Paul Mason is an English Teacher, workshop facilitator and published poet. Paul has published poetry, short stories and critical reviews in South Africa and the United States.

His and Peter Esterhuysen’s dialogue of poems – Comeback – was published by Botsotso Press and Bodhi Books in 2009.

Colleen Higgs

Colleen Higgs is the publisher and founder of Modjaji Books, a small independent feminist press based in Cape Town. Inspired by Modjadji, the Rain Queen of Limpopo, Modjaji Books aims to fill a gap by taking seriously women’s writing from southern Africa.  As a powerful female force for good, growth, new life, and regeneration, the press works at creating a space for those experiences and voices that may not fit in to the constraints of more mainstream publishers.  Many Modjaji titles have gone on to be nominated for and some to win prestigious literary awards.

A writer herself, Colleen Higgs’s poems and stories have been published in literary magazines, women’s magazines and in academic journals, and she has had stories published in collections such as DinaaneJust Keep Breathing Home, Away; and Stray. Colleen’s own books include the poetry collections Halfborn Woman, Lava Lamp Poems, and a collection of short stories, Looking for Trouble.

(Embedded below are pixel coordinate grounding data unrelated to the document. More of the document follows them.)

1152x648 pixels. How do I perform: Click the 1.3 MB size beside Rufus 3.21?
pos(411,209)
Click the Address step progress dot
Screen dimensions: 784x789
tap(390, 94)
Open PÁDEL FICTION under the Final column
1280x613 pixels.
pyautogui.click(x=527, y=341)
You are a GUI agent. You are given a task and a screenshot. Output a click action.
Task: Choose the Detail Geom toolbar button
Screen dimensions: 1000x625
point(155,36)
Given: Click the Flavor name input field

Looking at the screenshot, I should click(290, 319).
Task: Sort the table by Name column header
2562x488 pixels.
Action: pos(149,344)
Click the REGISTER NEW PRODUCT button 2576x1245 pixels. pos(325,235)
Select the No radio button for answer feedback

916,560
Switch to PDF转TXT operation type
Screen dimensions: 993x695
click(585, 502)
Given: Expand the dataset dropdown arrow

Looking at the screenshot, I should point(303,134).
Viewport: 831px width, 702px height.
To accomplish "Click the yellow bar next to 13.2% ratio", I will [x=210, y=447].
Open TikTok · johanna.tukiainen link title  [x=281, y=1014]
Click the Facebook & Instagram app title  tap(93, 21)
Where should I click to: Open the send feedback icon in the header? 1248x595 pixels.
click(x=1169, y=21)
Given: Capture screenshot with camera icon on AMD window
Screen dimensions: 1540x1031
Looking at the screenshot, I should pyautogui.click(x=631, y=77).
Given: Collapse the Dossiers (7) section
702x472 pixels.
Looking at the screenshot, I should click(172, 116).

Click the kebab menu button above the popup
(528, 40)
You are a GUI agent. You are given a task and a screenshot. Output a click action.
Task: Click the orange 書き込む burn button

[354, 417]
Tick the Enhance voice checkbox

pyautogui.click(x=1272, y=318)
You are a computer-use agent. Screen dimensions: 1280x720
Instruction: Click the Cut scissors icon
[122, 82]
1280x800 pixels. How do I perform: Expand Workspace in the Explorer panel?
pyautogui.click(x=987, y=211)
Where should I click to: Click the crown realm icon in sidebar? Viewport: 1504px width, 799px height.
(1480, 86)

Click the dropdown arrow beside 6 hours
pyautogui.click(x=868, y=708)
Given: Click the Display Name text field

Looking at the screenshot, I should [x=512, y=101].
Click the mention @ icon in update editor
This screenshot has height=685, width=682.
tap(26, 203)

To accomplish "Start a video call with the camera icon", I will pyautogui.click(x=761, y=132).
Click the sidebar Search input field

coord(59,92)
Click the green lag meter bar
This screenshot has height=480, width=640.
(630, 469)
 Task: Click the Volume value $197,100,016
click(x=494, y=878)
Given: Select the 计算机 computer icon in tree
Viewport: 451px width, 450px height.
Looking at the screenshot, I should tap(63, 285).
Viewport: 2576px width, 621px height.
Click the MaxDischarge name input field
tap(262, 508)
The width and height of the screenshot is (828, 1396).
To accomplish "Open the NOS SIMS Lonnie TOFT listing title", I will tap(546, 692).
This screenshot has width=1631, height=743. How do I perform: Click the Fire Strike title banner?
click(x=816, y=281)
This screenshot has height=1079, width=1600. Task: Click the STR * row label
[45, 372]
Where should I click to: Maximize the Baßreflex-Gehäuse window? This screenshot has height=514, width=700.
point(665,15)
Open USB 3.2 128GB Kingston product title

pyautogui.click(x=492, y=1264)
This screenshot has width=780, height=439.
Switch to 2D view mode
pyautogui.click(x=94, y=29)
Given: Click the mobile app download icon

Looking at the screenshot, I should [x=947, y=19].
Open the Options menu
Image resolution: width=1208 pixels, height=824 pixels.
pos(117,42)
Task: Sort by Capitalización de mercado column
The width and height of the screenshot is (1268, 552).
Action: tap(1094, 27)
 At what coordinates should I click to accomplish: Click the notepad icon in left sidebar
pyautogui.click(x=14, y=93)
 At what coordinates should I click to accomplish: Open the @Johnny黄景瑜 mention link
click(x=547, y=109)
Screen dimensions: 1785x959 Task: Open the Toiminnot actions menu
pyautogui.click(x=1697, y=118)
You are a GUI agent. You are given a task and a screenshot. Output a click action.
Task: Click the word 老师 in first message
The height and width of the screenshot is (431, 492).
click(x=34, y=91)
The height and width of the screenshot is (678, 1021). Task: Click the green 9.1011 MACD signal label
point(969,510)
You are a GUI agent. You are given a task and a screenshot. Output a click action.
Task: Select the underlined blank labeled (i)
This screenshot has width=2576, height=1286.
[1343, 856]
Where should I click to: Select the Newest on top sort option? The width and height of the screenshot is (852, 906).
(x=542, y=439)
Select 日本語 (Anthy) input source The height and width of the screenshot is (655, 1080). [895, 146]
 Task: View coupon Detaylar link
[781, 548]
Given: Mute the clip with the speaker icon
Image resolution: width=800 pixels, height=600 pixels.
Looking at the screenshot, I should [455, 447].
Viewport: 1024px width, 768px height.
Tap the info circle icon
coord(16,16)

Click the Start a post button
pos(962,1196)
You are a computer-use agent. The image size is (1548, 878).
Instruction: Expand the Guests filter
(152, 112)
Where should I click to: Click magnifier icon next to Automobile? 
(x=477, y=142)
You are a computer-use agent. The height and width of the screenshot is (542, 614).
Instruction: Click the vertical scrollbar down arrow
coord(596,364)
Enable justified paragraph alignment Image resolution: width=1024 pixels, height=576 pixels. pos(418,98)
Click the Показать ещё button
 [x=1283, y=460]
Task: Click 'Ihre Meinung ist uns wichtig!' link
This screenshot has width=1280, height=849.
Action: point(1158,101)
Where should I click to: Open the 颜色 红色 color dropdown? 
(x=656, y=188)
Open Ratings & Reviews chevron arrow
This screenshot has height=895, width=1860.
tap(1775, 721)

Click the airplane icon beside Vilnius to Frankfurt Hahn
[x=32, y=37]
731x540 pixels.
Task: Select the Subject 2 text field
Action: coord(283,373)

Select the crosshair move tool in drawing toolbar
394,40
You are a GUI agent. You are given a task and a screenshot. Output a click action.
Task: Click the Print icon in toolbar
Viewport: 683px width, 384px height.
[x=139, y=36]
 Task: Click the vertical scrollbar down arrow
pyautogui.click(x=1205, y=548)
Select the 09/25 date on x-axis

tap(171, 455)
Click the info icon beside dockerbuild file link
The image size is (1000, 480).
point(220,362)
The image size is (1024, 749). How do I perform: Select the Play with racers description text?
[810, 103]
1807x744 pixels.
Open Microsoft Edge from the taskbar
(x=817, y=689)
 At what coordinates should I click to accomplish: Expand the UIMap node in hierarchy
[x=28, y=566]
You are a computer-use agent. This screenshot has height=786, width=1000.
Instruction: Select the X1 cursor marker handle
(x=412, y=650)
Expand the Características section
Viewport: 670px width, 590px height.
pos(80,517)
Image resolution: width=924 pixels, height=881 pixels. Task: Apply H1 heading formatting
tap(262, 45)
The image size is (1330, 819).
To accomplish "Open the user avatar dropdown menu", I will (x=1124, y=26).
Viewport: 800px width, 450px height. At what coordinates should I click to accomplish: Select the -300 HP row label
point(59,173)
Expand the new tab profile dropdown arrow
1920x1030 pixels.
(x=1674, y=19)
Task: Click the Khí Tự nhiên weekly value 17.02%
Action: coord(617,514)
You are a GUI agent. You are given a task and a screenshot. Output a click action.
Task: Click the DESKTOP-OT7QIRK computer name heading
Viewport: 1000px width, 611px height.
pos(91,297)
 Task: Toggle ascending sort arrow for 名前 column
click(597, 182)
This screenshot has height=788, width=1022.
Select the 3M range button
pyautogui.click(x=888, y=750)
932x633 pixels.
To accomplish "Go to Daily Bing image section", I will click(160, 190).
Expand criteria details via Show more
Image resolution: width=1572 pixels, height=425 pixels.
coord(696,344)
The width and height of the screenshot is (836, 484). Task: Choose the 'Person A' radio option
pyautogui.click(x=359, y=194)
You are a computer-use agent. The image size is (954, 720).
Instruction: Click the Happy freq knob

Colleen is a publishing activist and has long been a supporter of small, independent publishing; through her previous work at the Centre for the Book, she managed the award-winning Community Publishing Project, and she has written numerous articles, pamphlets on writer development. She also compiled two Small Publishers’ Catalogues of African publishers (2010 and 2013) and wrote A rough guide to Small Scale and Self-Publishing (2005) which was translated into 4 South African langauges and sold thousands of copies.

Chris Mann

Chris Mann, a South African of English, Dutch and Irish descent, was born in Port Elizabeth in the Eastern Cape. He started his working life in rural development and poverty alleviation projects, such as low-cost water-supply and sanitation, small-scale agriculture and labour-intensive public works including secondary road and pipeline construction. This multi-faceted, multi-talented writer has also taught English in a rural school, lectured in English at Rhodes University and worked in teacher development and job creation. He has volunteered for various trusts, has been a parish councillor and was a founder and song-writer of Zabalaza, a cross-culture band performing in English and Zulu.

His formal education includes a BA from Wits majoring in English and Philosophy, an MA from the School of Oriental and African Languages (London) in African Oral Literature and an MA from Oxford in English Language and Literature. Now based at the Institute for the Study of English in Africa at Rhodes University in Grahamstown, he is the founder and convenor of Wordfest, a national multilingual festival of South African languages and literatures with a developmental emphasis. Chris Mann’s poems have appeared in a wide range of journals, textbooks and anthologies in South Africa and abroad. He performs his work at various festivals, schools, churches, universities and conferences around the country as part of a life-long passion to promote poetry in the public domain. Able to converse in Afrikaans, Zulu and Xhosa, Mann writes poetry influenced by the richness of the different languages he speaks and which reflects the diverse work experiences and social encounters he has had. Keenly narrative, his poems convey to the reader the textural details of the South African landscape and the intimacy of its people. As he examines his own spirituality, which appears rooted in the history, place and potential that is contemporary South Africa, his practical musicianship emerges clearly in the lilting lyricism and rhythm of his poetry.